Weeks later, still in a depressive state, my friend Ashley and I went up to spend a night in Carmel. I had never been to that part of California, and as a result of personal difficulty, wanted to go look at the Ocean from a different place. Perhaps to subconsciously manipulate my perspective. In the morning, we went to separate areas to meditate, then sat a while longer in our respective places to watch the water. It is a different flavor of ocean up there. We watched a sea otter for a while after we finished mediating. I had cried a lot. I tried to simply watch, but I couldn’t help but take my phone out a few times to film it, wondering if I would have enjoyed it more if I had just sat there. But that itself is indicative of the overly-reflective, digitally-influenced mind— being worried that I wasn’t enjoying it enough, or appearing to enjoy it enough. Seeing a sea otter made me feel better. I can’t remember whether posting a picture of it did.

 

Through the summer I went to the beach at least weekly, to swim or to watch. Then in the wintertime, I bought a wetsuit to keep going. Looking out across great distances is supposedly good for the brain. After so much time seeing little else but what fit in the vicinity of my apartment or in the seven square inches of phone screen, having the line of vision opening up all the way to the horizon is cathartic. But swimming is the main objective. 

The winter water has held a particular magic in its depths. I am not one for religious ideals of purity, or even its symbolism, but such water feels ineffably holy.

The outside of my house is coated with layers of grit from the nearby 110. The layer of dust that settles on my car, the side of my house, settling into the window sills. How the microscopic pieces of grit settle in my skin can be disconcerting. And so the the wind coming off the surface of the water and into my lungs is clearing. 

Also, the phone must be left on the beach, making the moments in the water intrinsically personal and unscrutinized. There is nothing to photograph, no concern for my appearance, the sounds are the white noise churning of waves. No amount of stingrays, brain freeze, or rogue traffic can detract from this. 

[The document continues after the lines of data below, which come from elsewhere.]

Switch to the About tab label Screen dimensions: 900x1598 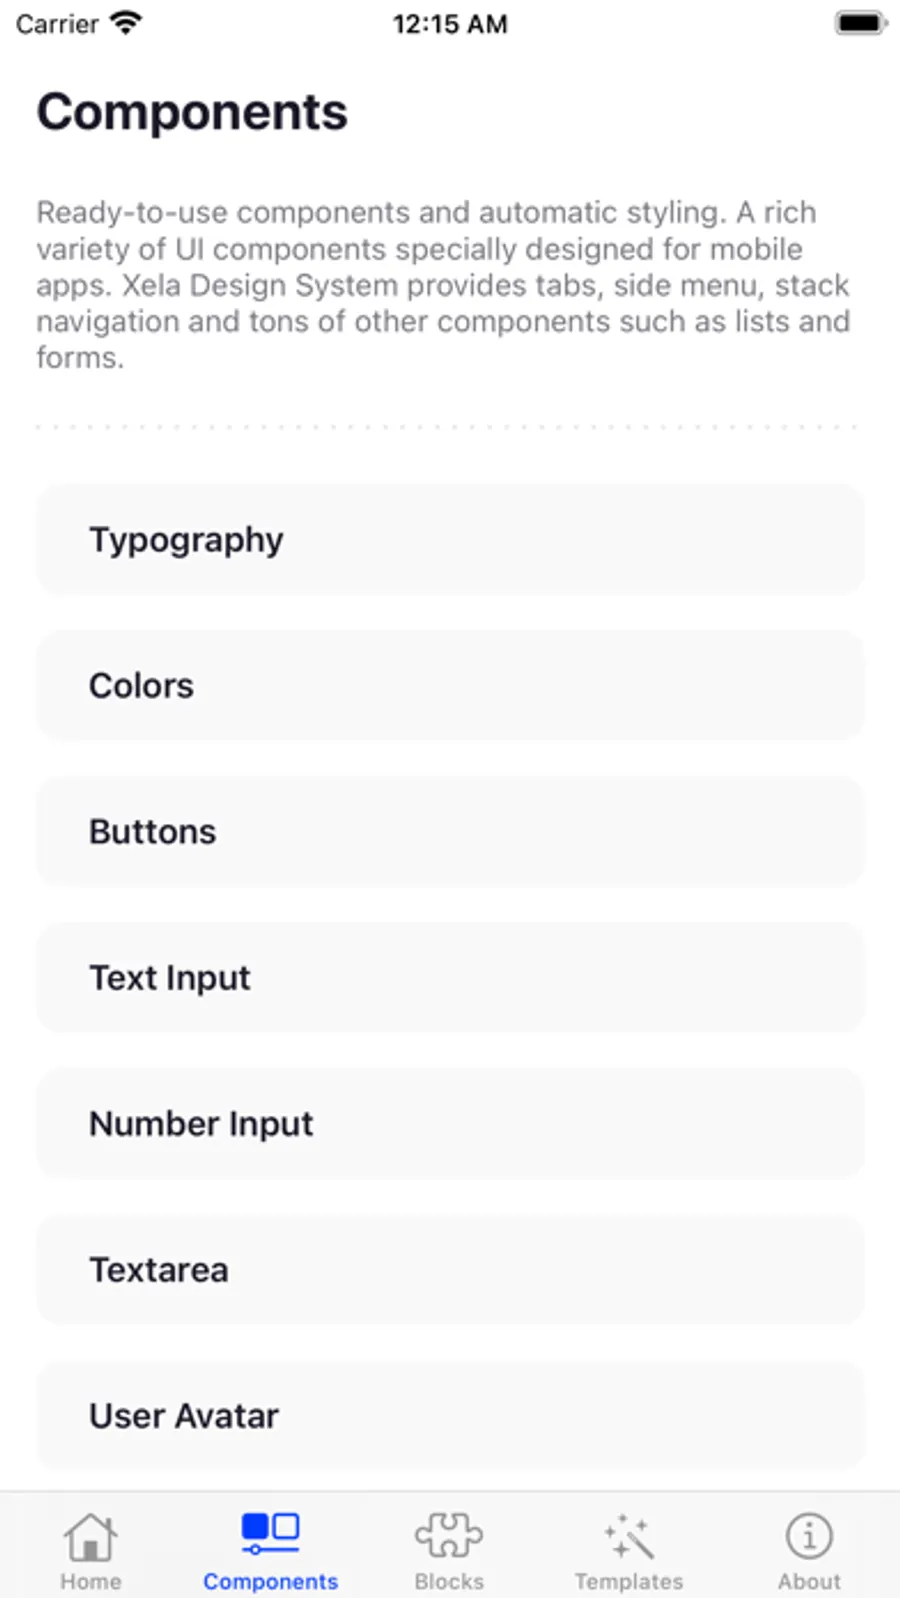click(x=809, y=1581)
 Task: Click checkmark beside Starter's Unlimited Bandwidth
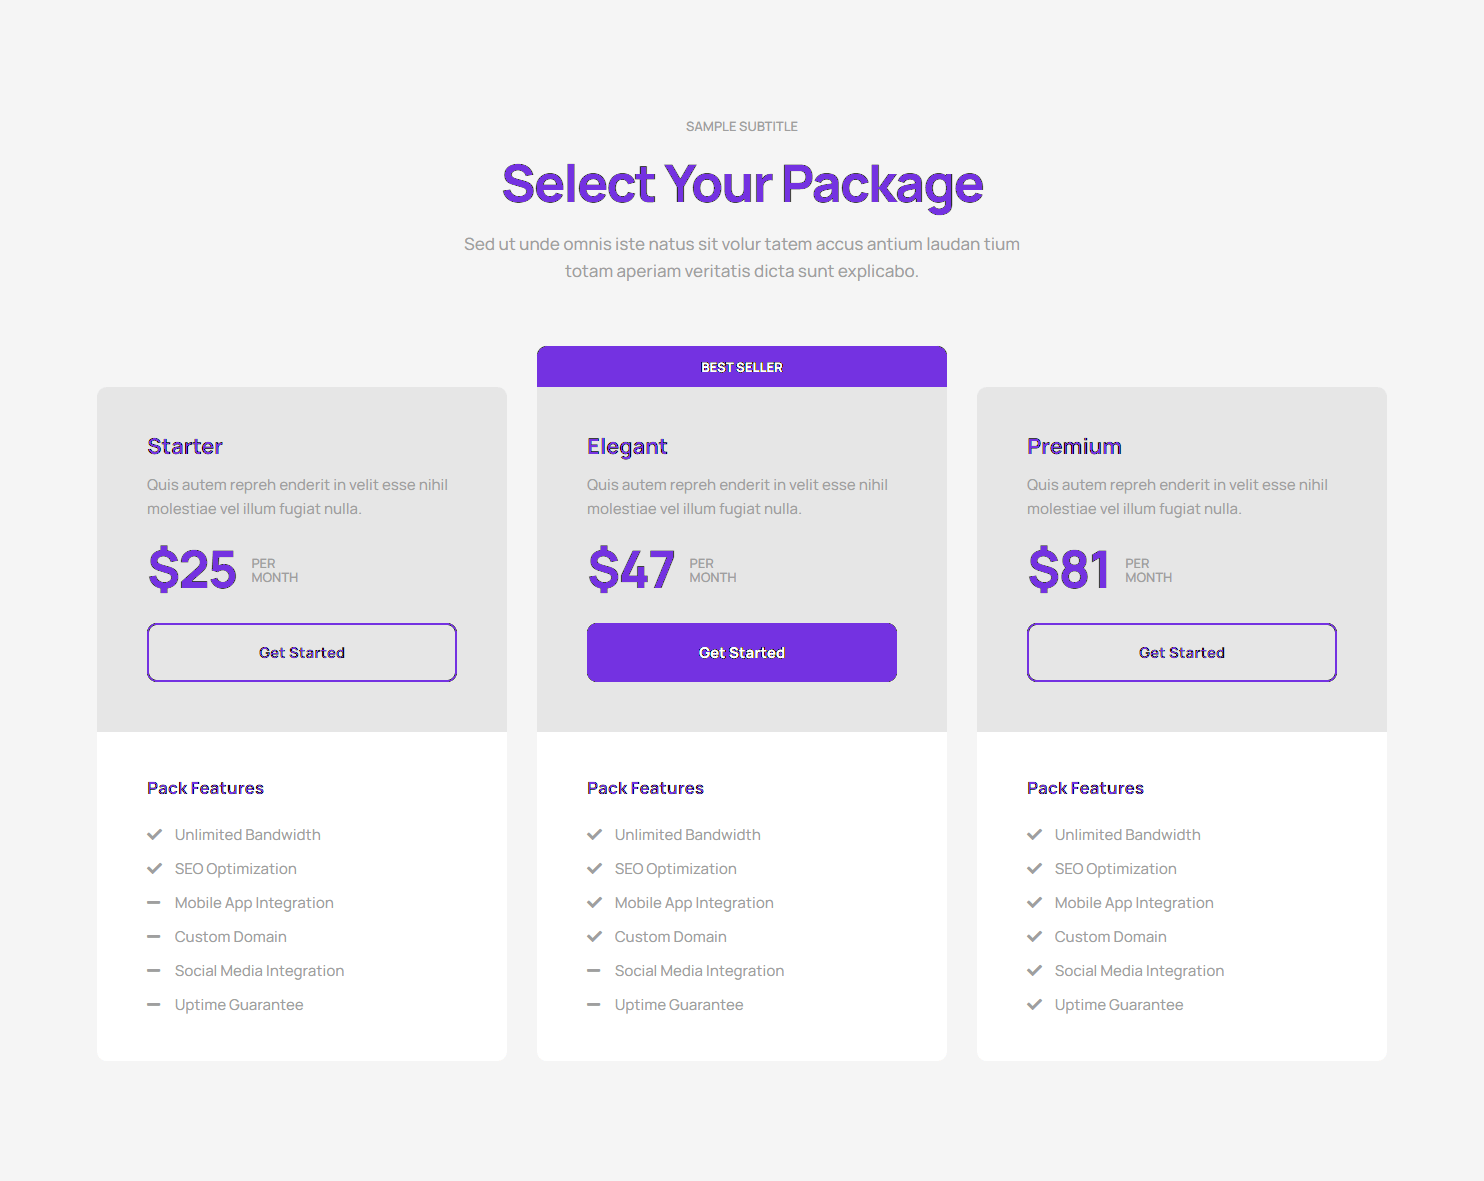coord(154,835)
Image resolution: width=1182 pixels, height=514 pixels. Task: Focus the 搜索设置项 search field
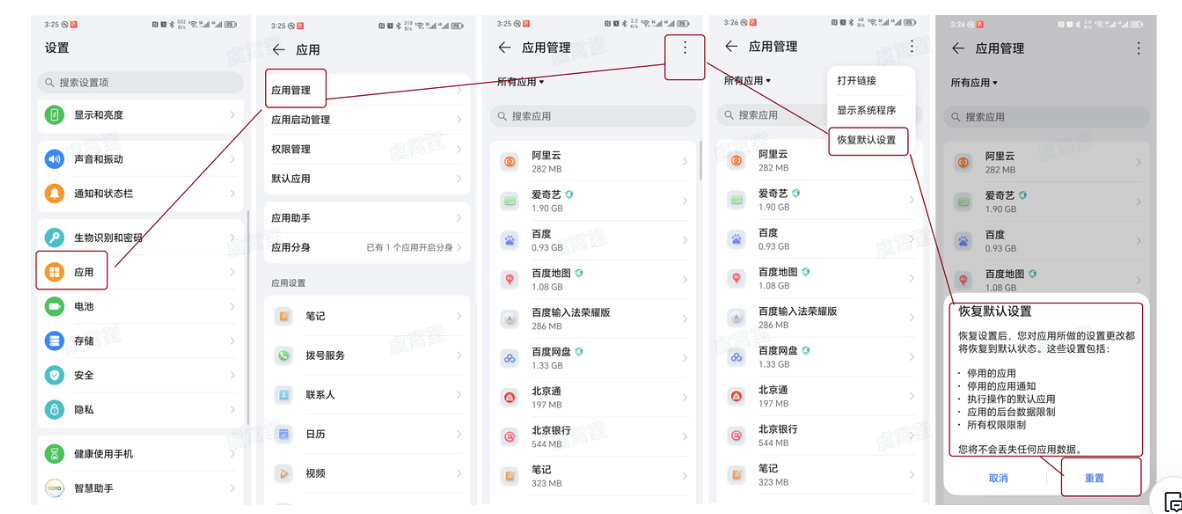(x=140, y=82)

Plugging up my ears so water doesn’t get in, I have taken to floating on my back past the breaking point, ignoring my fears of being shark bait, and separate enough from a crowd to not get hit in the face by a surfboard. Presence with the self like that is intimacy which is hard to access with the amount of stimulation through the digital world and the sounds and company near downtown LA, a 30-45 minute drive away. It’s been an exhausting year, marked with personal and national tragedy. The dust of the city feels heavy. But there is no mistake feeling my body, whole and alive in the water, that I am incredibly lucky.